Table 6 presents rough estimates of the macroeconomic significance of migrant workers’ remittances for some labor-surplus countries of Central Asia and the Caucasus. Several points deserve special attention. First, migration involves sizeable contingents of the economically active population in countries with modest local economic opportunities and a labor surplus. In Kyrgyzstan and Tajikistan, labor migrants constitute up to a third of the economically active population, and in Azerbaijan and Georgia, up to two-fifths. Second, about 70-85% of all labor migrants are oriented toward Russia. Third, migrant remittances are a major macroeconomic factor for the labor-exporting countries. In Tajikistan and Kyrgyzstan, total migrant remittances, including official bank transfers, cash and goods, make up (at the very least) 10-15% of the gross domestic product, and in Georgia and Azerbaijan, 20%.

Table 6

Macroeconomic Role of Labor Migration for CAC Countries in 2003

Migrant workers as % of official employment Remittances from labor migrants as % of GDP

Kyrgyzstan 32 10-12

Tajikistan 35 13-15

Uzbekistan 9 3

Azerbaijan up to 40 7-21 (up to 35)

Georgia up to 40 23 (up to 32)

It is hardly possible to present a dynamic picture of labor migration over several years, but it is clear, first, that the so-called Tulip Revolution in Kyrgyzstan has spurred labor migration from that country.
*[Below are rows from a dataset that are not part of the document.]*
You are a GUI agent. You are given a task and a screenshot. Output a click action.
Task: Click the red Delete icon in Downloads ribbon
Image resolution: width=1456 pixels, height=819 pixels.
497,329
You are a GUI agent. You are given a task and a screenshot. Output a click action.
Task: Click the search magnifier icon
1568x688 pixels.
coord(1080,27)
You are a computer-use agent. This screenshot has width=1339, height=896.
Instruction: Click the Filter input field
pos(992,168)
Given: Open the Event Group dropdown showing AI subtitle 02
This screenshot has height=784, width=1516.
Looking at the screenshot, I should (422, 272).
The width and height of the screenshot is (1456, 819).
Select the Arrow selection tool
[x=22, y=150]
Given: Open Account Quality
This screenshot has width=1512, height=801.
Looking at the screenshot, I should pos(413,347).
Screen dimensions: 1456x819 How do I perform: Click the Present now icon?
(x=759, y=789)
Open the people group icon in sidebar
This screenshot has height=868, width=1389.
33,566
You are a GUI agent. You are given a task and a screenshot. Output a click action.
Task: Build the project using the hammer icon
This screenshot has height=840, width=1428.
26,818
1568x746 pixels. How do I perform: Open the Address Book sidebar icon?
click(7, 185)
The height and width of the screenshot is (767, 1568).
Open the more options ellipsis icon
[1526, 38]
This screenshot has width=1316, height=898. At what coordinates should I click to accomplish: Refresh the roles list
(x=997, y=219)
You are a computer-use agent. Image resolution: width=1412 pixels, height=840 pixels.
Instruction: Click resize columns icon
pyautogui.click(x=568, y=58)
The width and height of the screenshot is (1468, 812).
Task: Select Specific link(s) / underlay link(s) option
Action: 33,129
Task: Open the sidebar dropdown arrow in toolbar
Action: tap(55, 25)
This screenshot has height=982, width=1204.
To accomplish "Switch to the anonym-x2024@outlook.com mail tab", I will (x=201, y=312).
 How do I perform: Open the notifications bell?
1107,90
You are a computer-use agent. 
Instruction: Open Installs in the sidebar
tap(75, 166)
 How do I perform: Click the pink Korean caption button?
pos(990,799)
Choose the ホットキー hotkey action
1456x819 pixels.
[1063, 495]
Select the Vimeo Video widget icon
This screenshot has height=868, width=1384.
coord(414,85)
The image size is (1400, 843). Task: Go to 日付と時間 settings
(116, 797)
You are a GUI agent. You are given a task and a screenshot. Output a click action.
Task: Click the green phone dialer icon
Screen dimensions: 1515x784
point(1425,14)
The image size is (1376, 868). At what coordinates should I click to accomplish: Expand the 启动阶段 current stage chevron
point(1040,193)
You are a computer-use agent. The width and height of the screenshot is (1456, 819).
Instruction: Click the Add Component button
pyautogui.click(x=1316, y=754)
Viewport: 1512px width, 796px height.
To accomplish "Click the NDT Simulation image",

Second, the continued decline in the living standards of broad masses of the population in Uzbekistan increasingly induces the country’s relatively immobile labor to look for jobs abroad. In 2004-2005, the large contingents of Uzbek labor migrants in Kazakhstan and Russia increased still further. Third, the Tulip Revolution followed by institutional chaos, and also the spring and summer events of 2005 in Andijan (Uzbekistan) gave a new impetus to the migration of non-indigenous peoples (i.e., Russians, Ukrainians, Belorussians, etc.) from the Central Asian region. And fourth, oil-driven economic growth in Kazakhstan and Russia turns these two countries into an ever more attractive market for cheap low-skilled and medium-skilled labor from the “labor-surplus” countries of Central Asia and the Caucasus, especially since Kazakhstan borders on Uzbekistan and Kyrgyzstan.

In other words, powerful factors stimulating mass labor migration in the post-Soviet space continue to operate on the side of both demand and supply. Closer to 2010, Russia will enter an acute phase of depopulation and, consequently, the need for imported labor in the Russian economy will sharply increase.

In countries hosting labor migrants there is evidence of an urge to bring the spontaneous labor movements under control. With this aim in view the authorities are tightening migration and labor legislation and raising fines payable by employers for the use of illegal labor. Nevertheless, these

measures have a limited effect. Pervasive corruption and the huge scale of migration hinder the attempts to bring labor flows under control. All the more so since the divergence of the post-Soviet countries in terms of economic development and pay levels continues to grow, objectively spurring the movement of large masses of able-bodied people from poor to rapidly developing countries.

* * *

In summary, one can say that serious opportunities for a significant increase in mutual trade in the post-Soviet space are lacking, which is mostly due to the generally difficult conditions for development. Nevertheless, regional trade simply must become one of the instruments for ensuring sustainable economic growth. Even the most insignificant increase in foreign trade flows is of great importance for economic dynamics. Given the generally adverse conditions for development in the post-Soviet space, it is necessary to fight for every possible export niche, however insignificant it may seem.

Numerous bureaucratic groupings and associations in the post-Soviet space have a very weak impact on economic cooperation. The latter is developing under the decisive influence of market factors. Proto-integration trends in the post-Soviet space are based on the complementarity of the main factors of production. Until recently, the most noticeable phenomenon was the movement of migrant workers from labor-surplus to labor-shortage countries. Over the past few years, the activity of private capital from relatively capital-surplus Russia and Kazakhstan is gathering momentum in the post-Soviet space.